Optimizing HR Processes with LangChain's Tagging System

At CodeDuo, we faced a significant challenge: our small team was overwhelmed with the task of reviewing nearly 400 CVs for a single role. This manual process was time-consuming, prone to inconsistencies, and inefficient. Recognizing the need for a more streamlined approach, we decided to leverage our technical expertise to create a tool that would automate and optimize the candidate evaluation process.

To address this challenge, we developed an HR ranking application using LangChain’s Tagging System, LLM, and Chainlit. This application was designed to extract structured data from CVs, rank candidates based on specified criteria, and present the results in an easily digestible format. Here’s a technical breakdown of how we achieved this.

Overview

We create an HR ranking application featuring a user-friendly web-based interface designed to streamline the daunting task of reviewing CVs. Harnessing the capabilities of LangChain alongside ChatGPT and Chainlit, it application delivers a seamless experience for HR team members.

When users access the application, they are asked to enter the job description for the open position. The system then identifies the relevant technical skills required for the job and presents this information to the user. Following this, the system asks users to assign weights to each skill, allowing them to indicate the importance of each skill in relation to the role.

Job description prompt and skill extraction

Once the skills and weights are specified, users can effortlessly drag and drop CVs onto the interface.
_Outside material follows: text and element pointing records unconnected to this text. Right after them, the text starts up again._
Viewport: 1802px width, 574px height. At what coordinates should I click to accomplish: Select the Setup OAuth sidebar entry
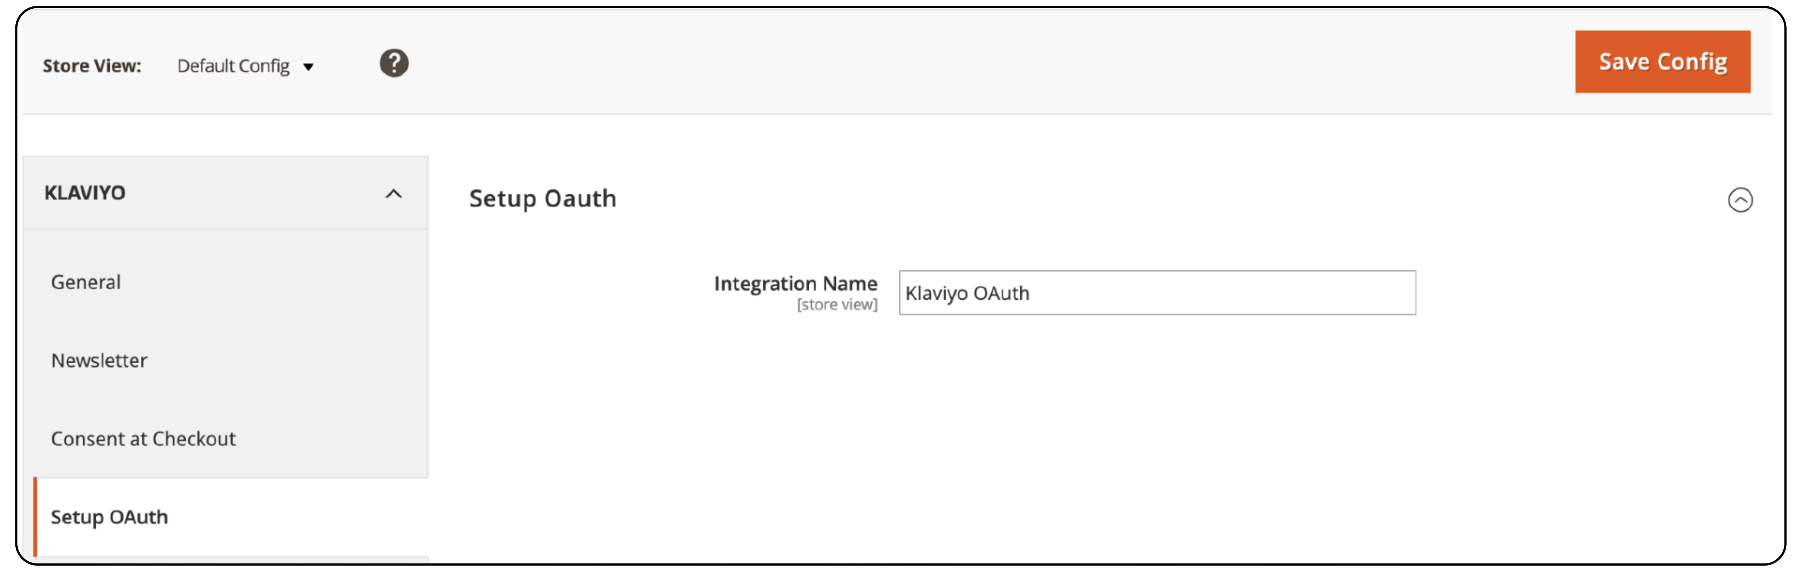pyautogui.click(x=109, y=517)
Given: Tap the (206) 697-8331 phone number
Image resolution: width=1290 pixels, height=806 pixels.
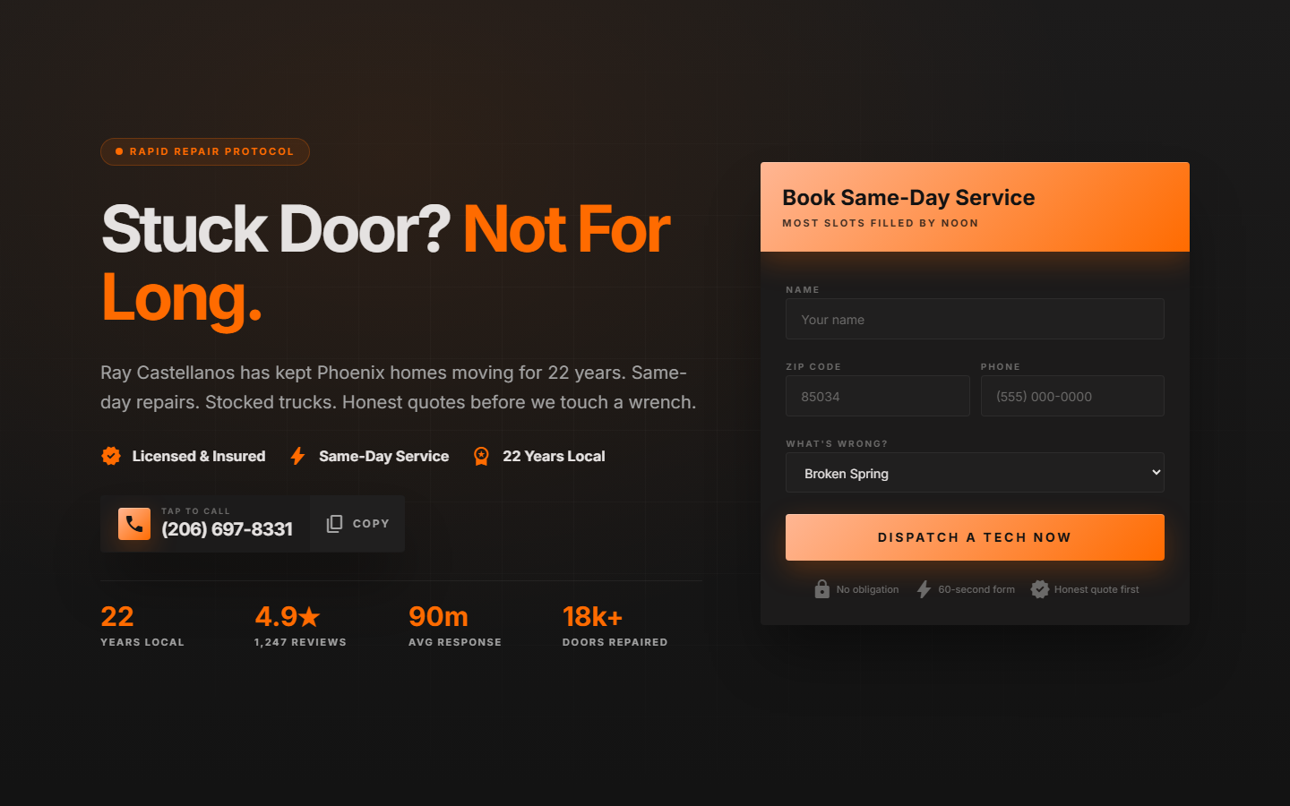Looking at the screenshot, I should 227,529.
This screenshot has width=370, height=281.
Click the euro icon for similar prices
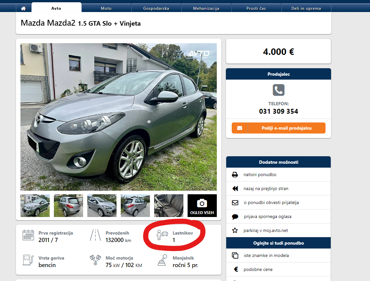coord(236,269)
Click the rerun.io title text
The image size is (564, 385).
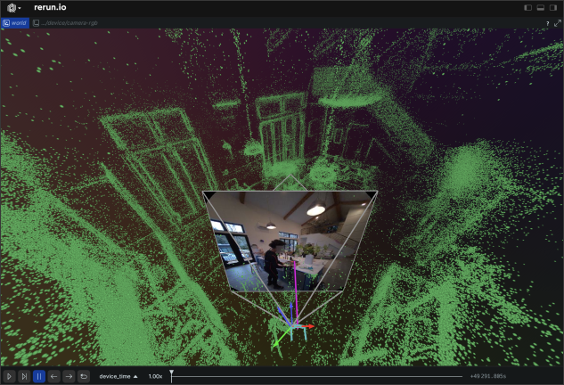[x=50, y=7]
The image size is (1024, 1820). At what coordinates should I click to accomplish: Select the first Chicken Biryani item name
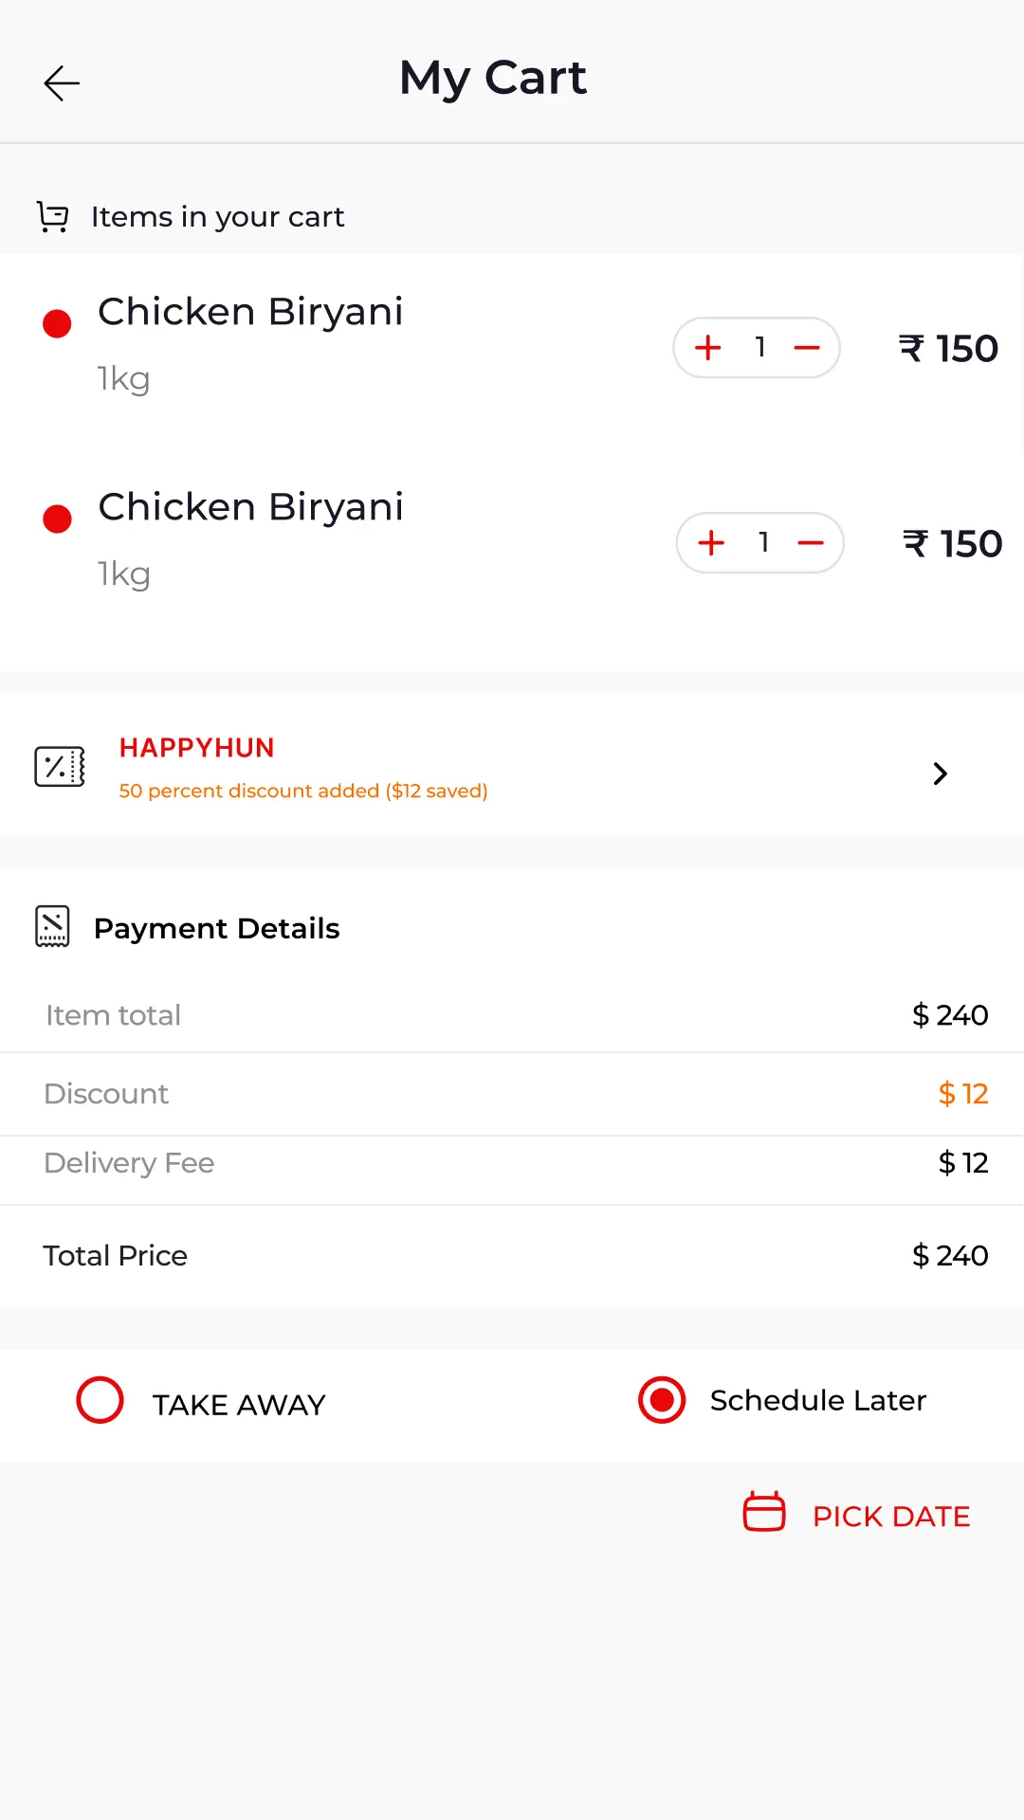(x=251, y=312)
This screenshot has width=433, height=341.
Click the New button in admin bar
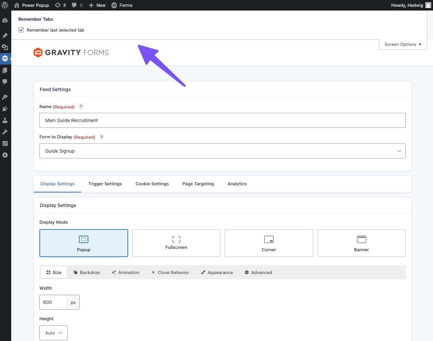(x=97, y=5)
The system then proceeds to process the CVs, extracting pertinent information and providing real-time updates on the progress.

File Uploads

Upon completion, the application presents users with a comprehensive summary, including candidate scores and a visually intuitive bar chart depicting rankings.

Results

Decoding the Application Flow

The application’s workflow can be visualized using Business Process Model and Notation (BPMN). It encompasses three key stages:

User interaction: Gathering job description and weights.
LangChain Language Model (LLM) interaction: Extracting personal and skill-related data from CVs.
Summary generation: Scoring candidates and generating rankings.

BPMN Diagram

Understanding the Architecture

Our HR ranking application is built upon a robust architecture, comprising two main components:

LangChain-based Engine: Responsible for processing skills, weights, and CVs.
Chainlit-based UI: Facilitates seamless interaction with the application.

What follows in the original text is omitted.